Thursday, February 23, 2017

Becoming Word Wonderers - A Guest Blogger

This week, I asked my dear friend and colleague, Lori Conrad, to share some of her thinking with us about her work with learners.  In this post, she focuses on "word work."  My students call her "The Word Lady."  She is, indeed, a word lady.  Lori and I have known each other since college days and she is one of my most trusted friends.  And, I have to say, one of the smartest people I know.  I love her stance on becoming "word wonderers"!
Enjoy Lori's words...
•   •   •   •   • 
Becoming Word Wonderers 
by Lori L. Conrad 

“I underlined Triforium and Trifoolery.” 

“I underlined those, too, and Schlockenspiel.
And what about festooned? Did you guys mark that one?” 

“I didn’t because I’m guessing it has something to do with a festival. 
At least we know it is a verb, right?” 

“Yeah, and did you guys read the caption? 
What the heck does polyphonoptic mean?” 

This was just a bit of the early conversation four self-professed ‘word wonderers’ shared as they poured over a newspaper clipping entitled “After 40 Years, L.A.’s Triforium Makes a Comeback” (A.P., 2/12/2017). As their inquiry progressed, the foursome decided that:
  • triforium must mean some sort of three-pointed (tri) place where music was performed (form like in perform and ium like auditorium or gymnasium)
  • polyphonoptic must mean many (poly) sights (optic) and sounds (phono
  • and, they weren’t too sure about schlockenspiel other than it must have something to do with making music (like a glockenspiel) and it wasn’t a nice thing to be called!
Now, this sort of talk about words doesn’t just happen. 

These four boys learned how to think their way through dicey vocabulary by engaging in regular, inquiry-based word study. In his book, Word Savvy, Max Brand says that word study:
        “has become an umbrella term used to describe teaching practices 
        related to word knowledge. Teaching this knowledge supports students 
        as they develop fluency and understanding in their reading, as well as
        their ability to craft thoughtful writing. An effective word study system
        helps students develop an understanding of orthography, vocabulary, 
        word recognition, and decoding strategies.” 
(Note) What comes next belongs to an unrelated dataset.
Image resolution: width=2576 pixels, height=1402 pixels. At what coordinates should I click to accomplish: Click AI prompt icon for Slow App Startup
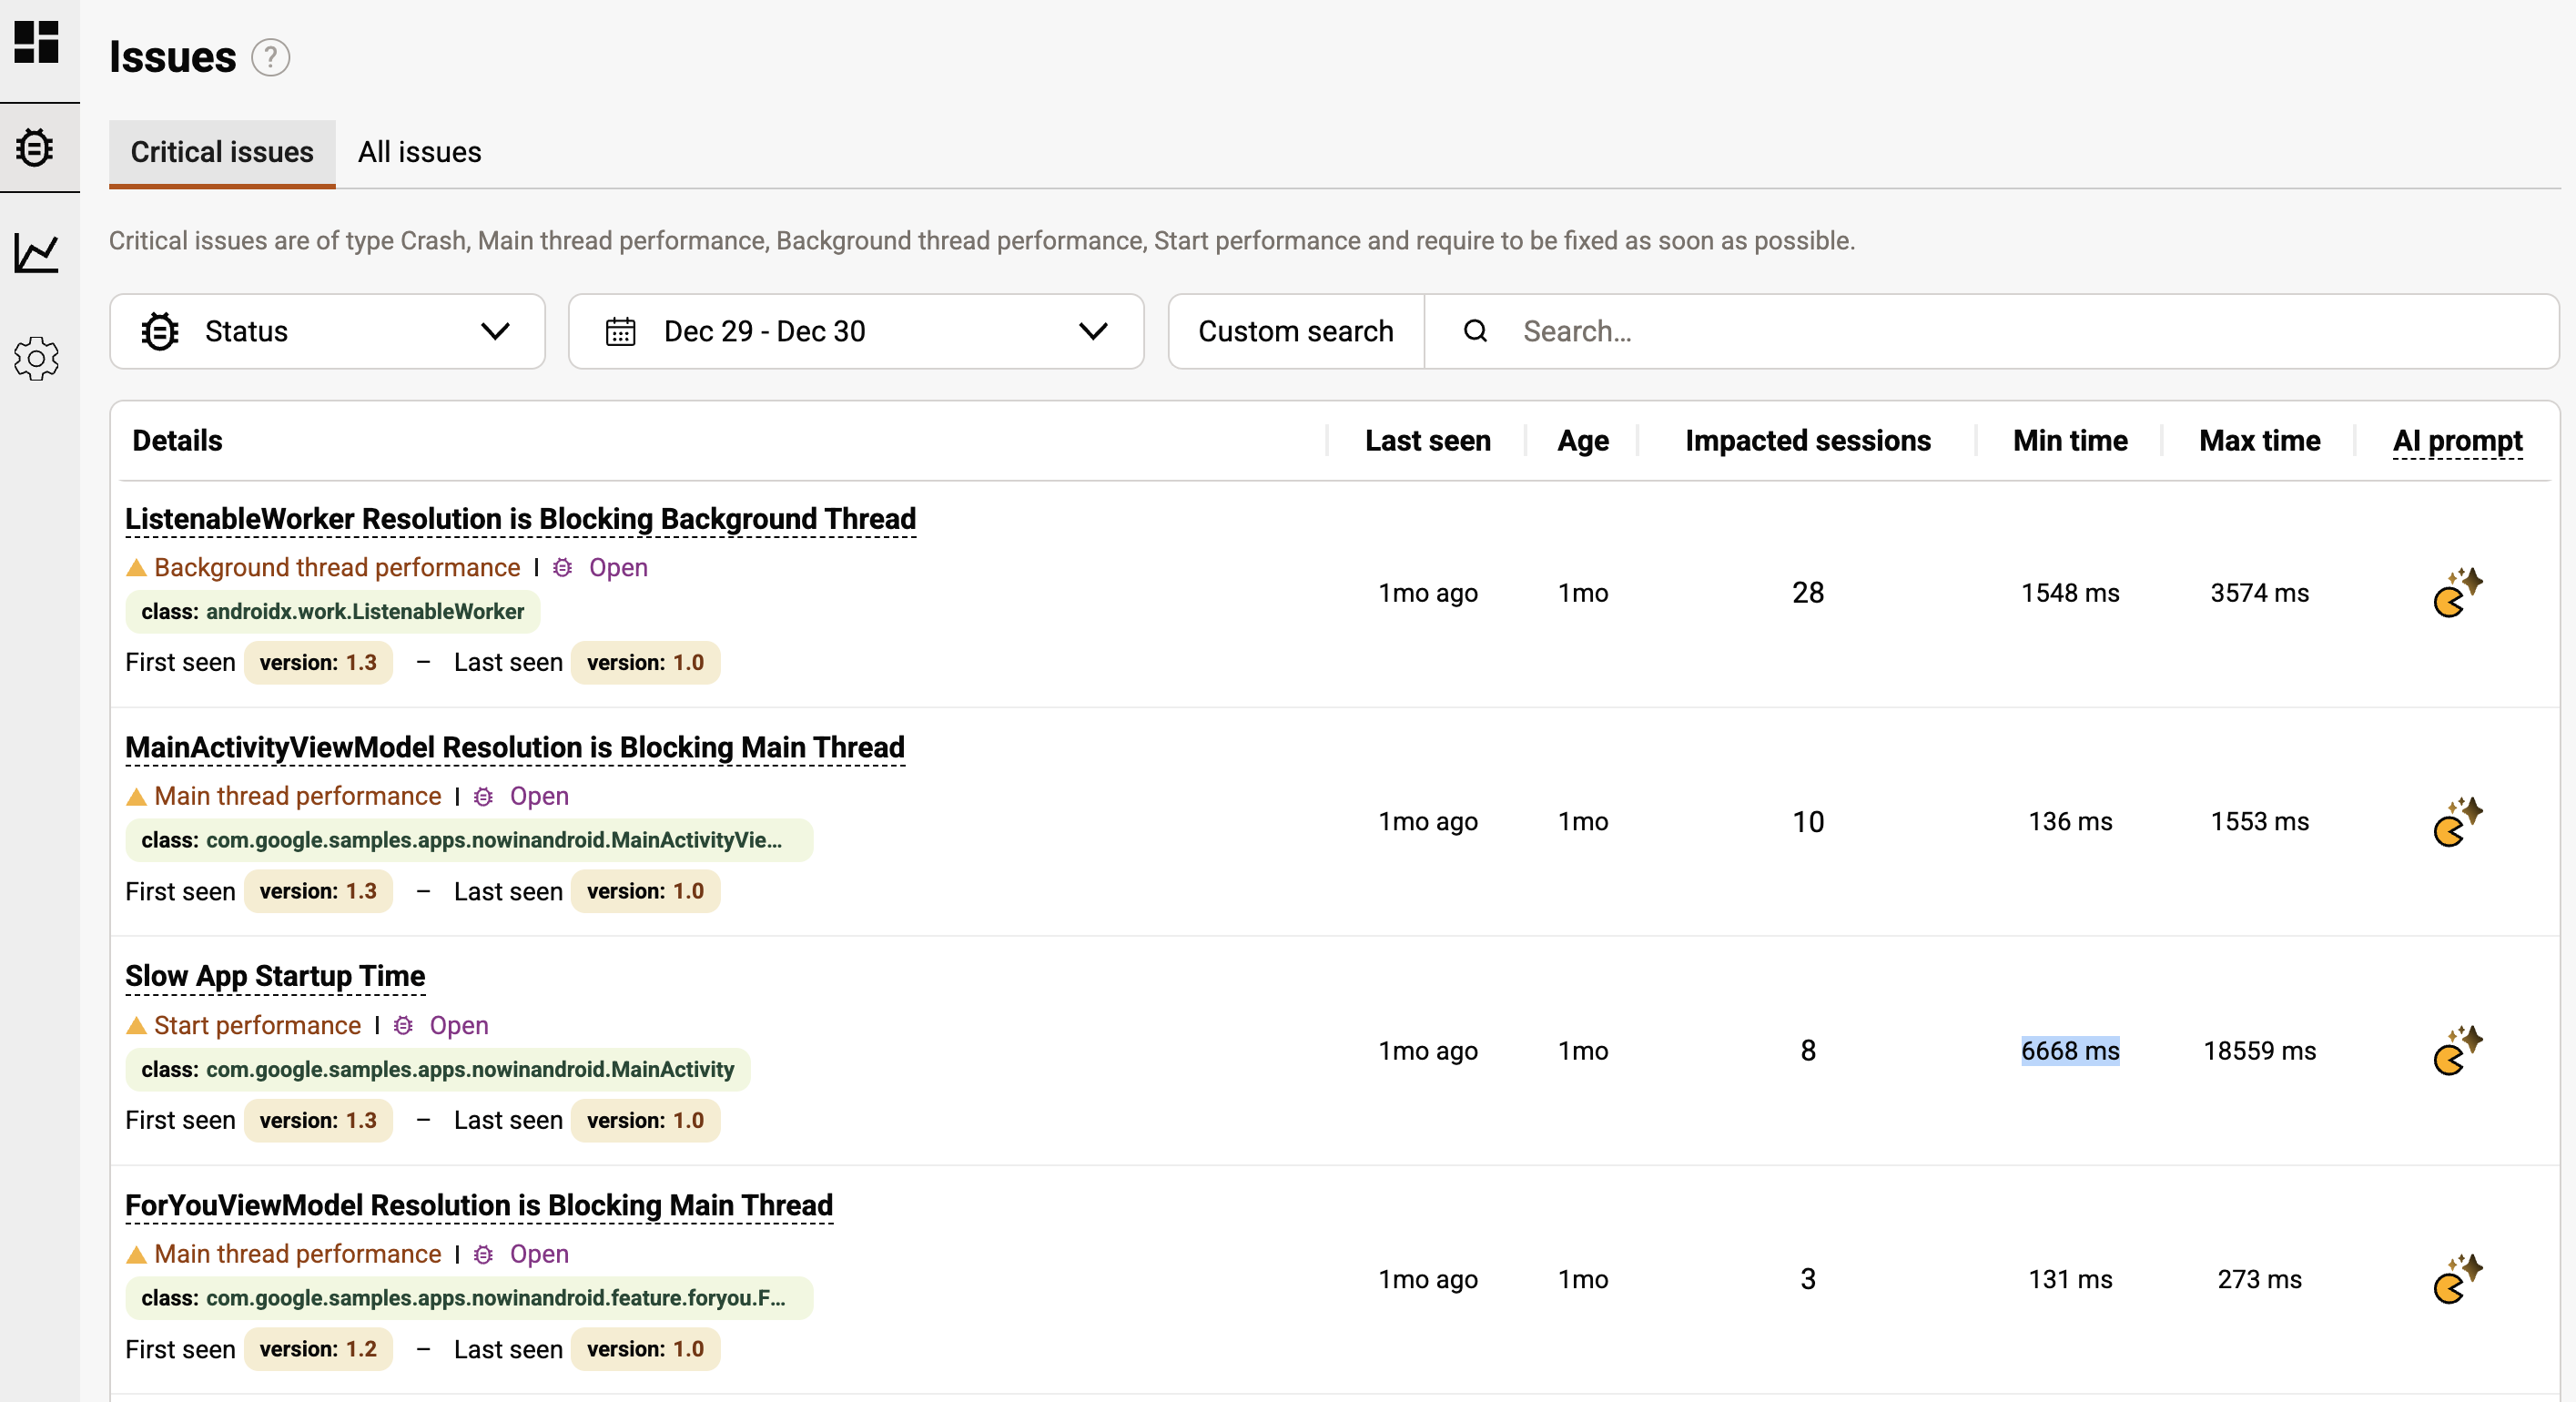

For me, word study has become an instructional framework that supports learners as they become both word curious and word conscious

And in this classroom filled with 26 word wonderers, word study means that 4 days a week, the entire class spends a 40-minute workshop exploring word meanings, word parts, spelling patterns, letter/sound relationships, and strategies to figure out unknown words. Together, their teacher and I launch the 40 minutes by offering a precise bit of information or insight about a specific language feature or word set. We then send the wonderers off to explore and develop hypotheses. The workshop ends when we all circle-up to reflect on what we’ve discovered, including conclusions about how our daily reading and writing should reflect these new insights and discoveries. 

The work time, the largest and undoubtedly most important part of each word study workshop, has included tasks like:

  • word and sentence searches – using wonderers’ own reading stacks and draft writing as resources for extending and exemplifying the particular study
  • word sorts – puzzling through lists of words looking for some unifying attribute and then grouping/categorizing those words to create generalizations
  • editing/proofreading ongoing draft writing
  • “explain a spelling” (adapted from Sandra Wilde) – encouraging wonderers to talk about their thinking regarding specific spelling decisions they made while drafting, sorting words, etc.
  • have-a-go – selecting misspelled words or ‘clunky’ sentences and then trying two or three different options... settling on a final edition that makes better sense
  • and developing visual representations – like web, wheels and grids – for spelling patterns, sentence patterns and grammar generalizations 
So far this year, the content of these workshops have included topics like the various meanings of the suffix ‘er’ (both as a comparative and as a way to change a verb into a noun) and when to use ‘er’ or ‘or’ (have you ever noticed that there isn’t a hard-and-fast rule for this?!), how readers use parts of multi-syllabic words to infer meaning, how phrases (like dependent and independent) might be punctuated, and ways writers expand their lexicon by building on the phrase:  ‘If I can read/spell _______, then I can also read/spell _______. The year-long ‘scope of word work’ is certainly bounded by grade-level standards, but it is more importantly informed by what the students themselves need... and what sparks their word wonderment. 

Our word study workshop has helped grow learners, like the four boys who figured out that calling something a schlockenspiel isn’t nice, into readers/writers/thinkers who are fascinated by language, are intrigued by the many ways letters and sounds link up to make meaning, and are unfazed by the sometimes crazy ways English spelling and grammar show up on the pages of their favorite books and in their very own stories, articles and poems.